**Supplied passage:**
The law in other common and civil law jurisdictions appears to be following the trend of placing a share of the risk of fraud onto the bank's shoulders. Though US and English courts have been more reluctant to find the existence of a duty of care owed by banks to third party fraud victims than courts in Canada, and as demonstrated below, Switzerland as well, there are nonetheless an increasing number of English and American decisions that indicate a willingness to find bank liability to non-customers where a fraud is evident, known and preventable.

English judicial developments

Recent English decisions have determined that there is no general duty of care owed by banks to non-customers, thus preventing successful third party actions against banks for negligence.6 However, the law does recognise liability on the basis of constructive trust theories. The classic statement setting out the liability of a third party as constructive trustee can be found in the oft-cited case of Barnes v Addy,7 where Lord Selborne said:

'[S]trangers are not to be made constructive trustees merely because they act as the agents of trustees in transactions... unless those agents received and become chargeable with some part of the trust property, or unless they assist with knowledge in a dishonest and fraudulent design on the part of the trustees.'

In this seminal case Lord Selborne laid down two branches of liability as a constructive trustee:

  1. 'Knowing assistance' (though it is now more often referred to as 'dishonest assistance' in view of the Privy Council decision in Royal Brunei Airlines v Tan);8 and
  2. 'Knowing receipt' of trust property.

**Source data:**
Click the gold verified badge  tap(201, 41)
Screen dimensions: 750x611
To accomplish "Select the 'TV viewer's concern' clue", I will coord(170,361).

**Required task:** In the passage on bank liability to third-party fraud victims, what is "knowing assistance" now more often called?

**Solution to this task:** Dishonest assistance.